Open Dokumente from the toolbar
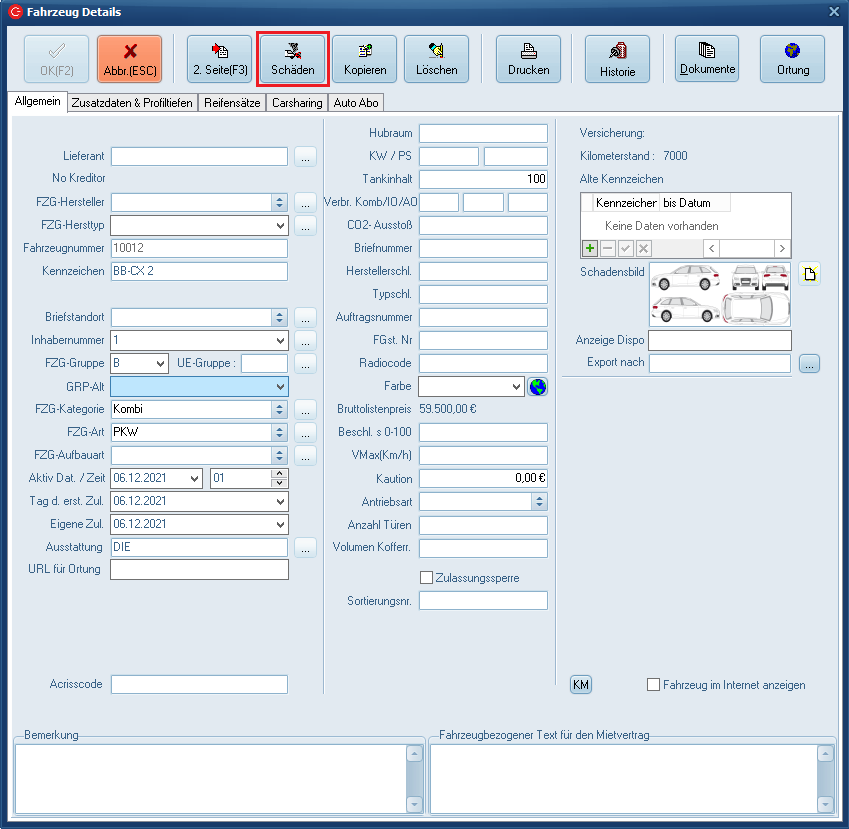Image resolution: width=849 pixels, height=829 pixels. [x=707, y=59]
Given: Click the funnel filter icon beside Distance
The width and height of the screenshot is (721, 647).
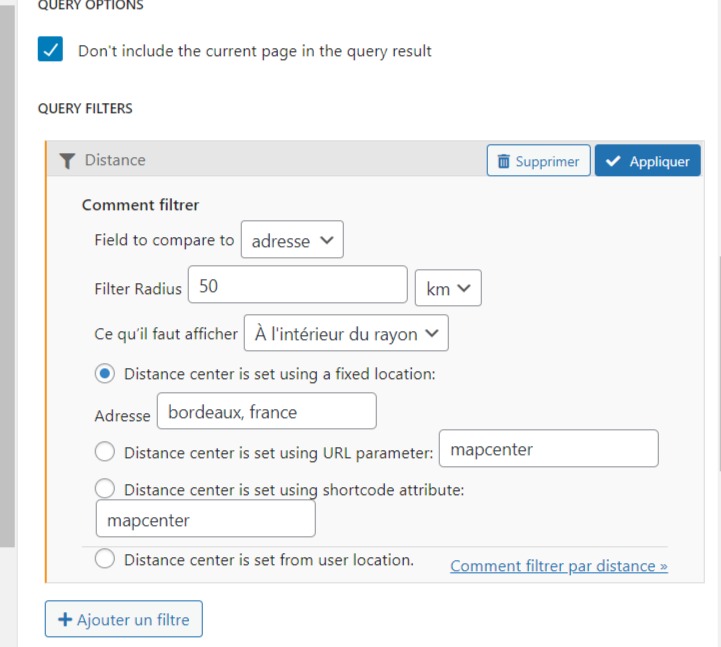Looking at the screenshot, I should [67, 160].
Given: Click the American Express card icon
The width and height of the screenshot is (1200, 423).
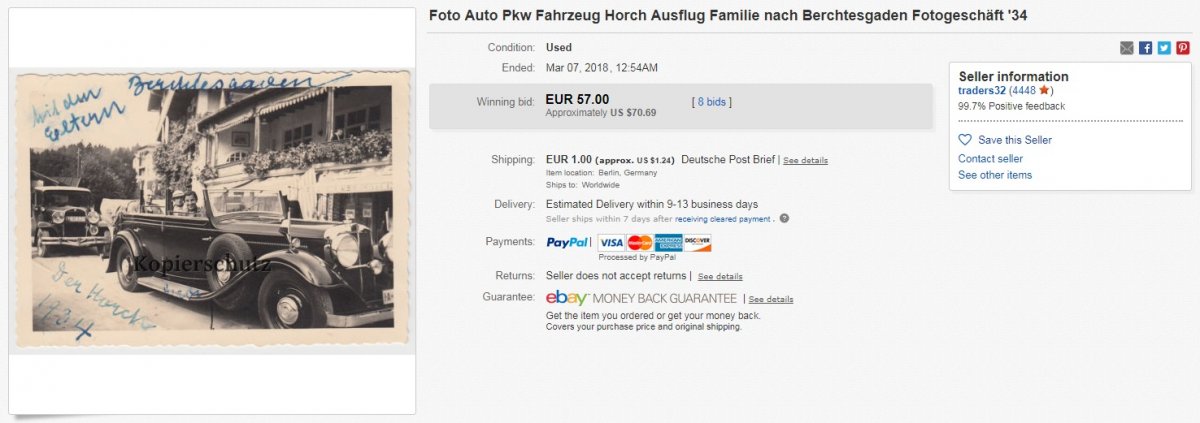Looking at the screenshot, I should point(668,242).
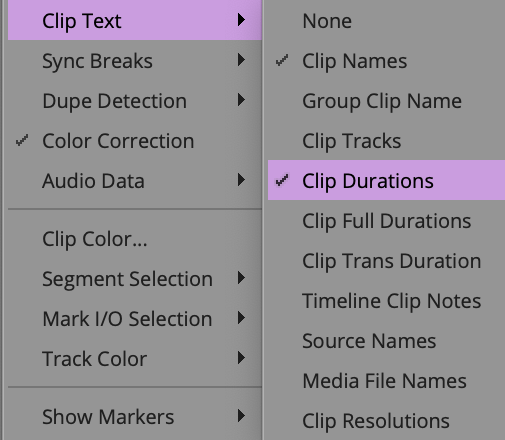The image size is (505, 440).
Task: Toggle the Color Correction checked item
Action: 135,140
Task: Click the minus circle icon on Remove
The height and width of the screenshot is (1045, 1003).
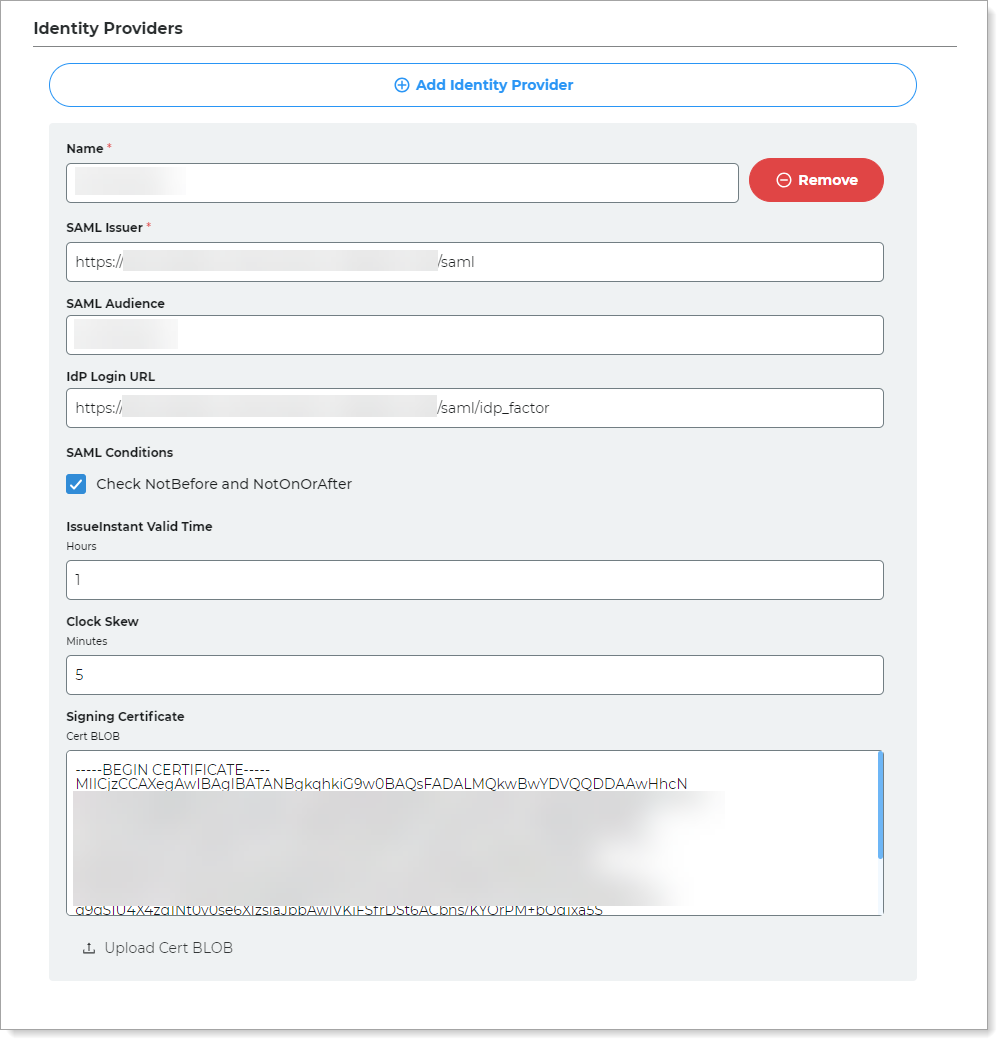Action: pyautogui.click(x=784, y=180)
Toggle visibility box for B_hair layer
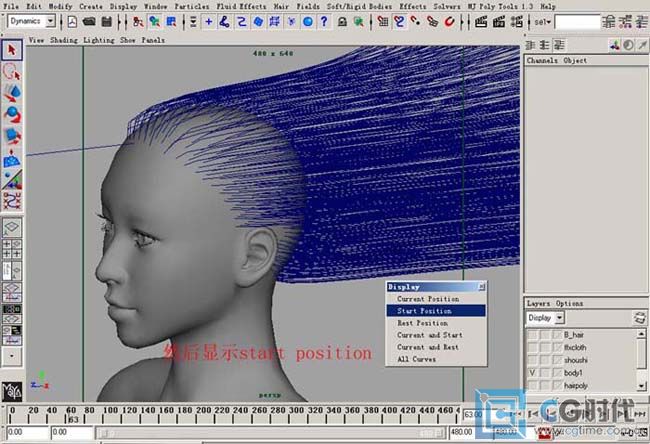The height and width of the screenshot is (444, 650). pyautogui.click(x=533, y=333)
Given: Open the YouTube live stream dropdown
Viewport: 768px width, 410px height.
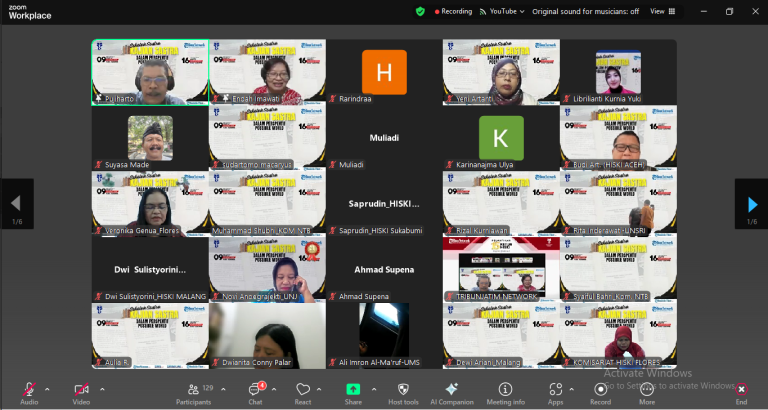Looking at the screenshot, I should coord(501,11).
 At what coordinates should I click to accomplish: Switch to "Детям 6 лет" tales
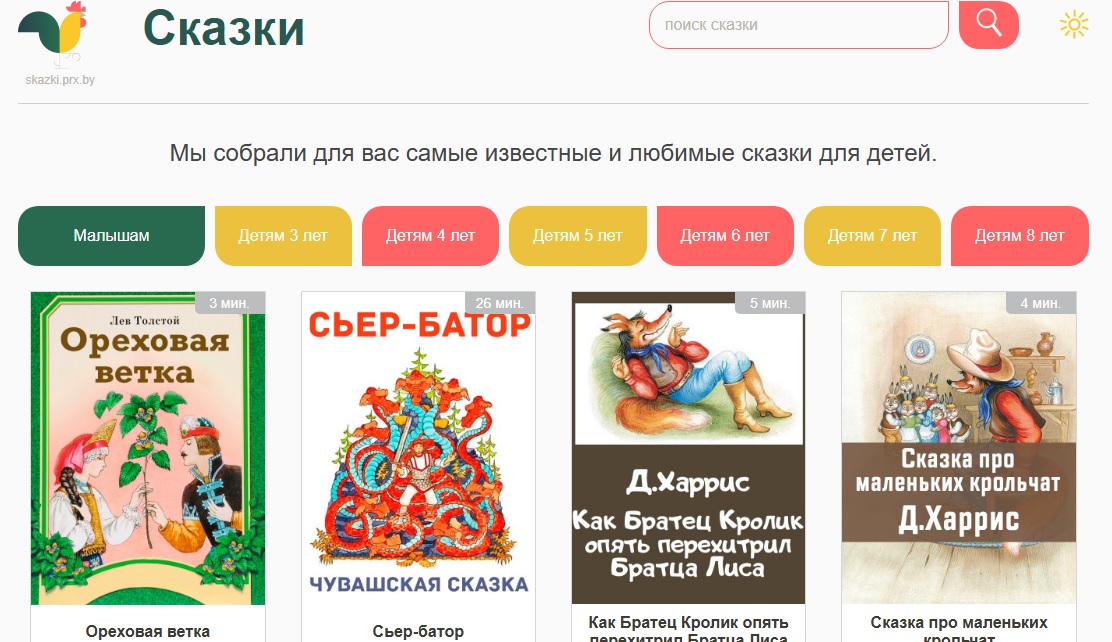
——
### [Exercise]
Please reproduce the listing exactly from its opening line through the line that contains "Given: Open the YouTube live stream dropdown", both included, with all pictures omitted.

### [Result below]
Open Dokumente from the toolbar
Image resolution: width=849 pixels, height=829 pixels. [x=707, y=59]
Given: Click the funnel filter icon beside Distance
The width and height of the screenshot is (721, 647).
Looking at the screenshot, I should [67, 160].
Given: Click the American Express card icon
The width and height of the screenshot is (1200, 423).
Looking at the screenshot, I should point(668,242).
The image size is (505, 440).
Task: Toggle the Color Correction checked item
Action: 135,140
Task: Click the minus circle icon on Remove
The height and width of the screenshot is (1045, 1003).
Action: pyautogui.click(x=784, y=180)
Toggle visibility box for B_hair layer
The height and width of the screenshot is (444, 650). pyautogui.click(x=533, y=333)
Given: Open the YouTube live stream dropdown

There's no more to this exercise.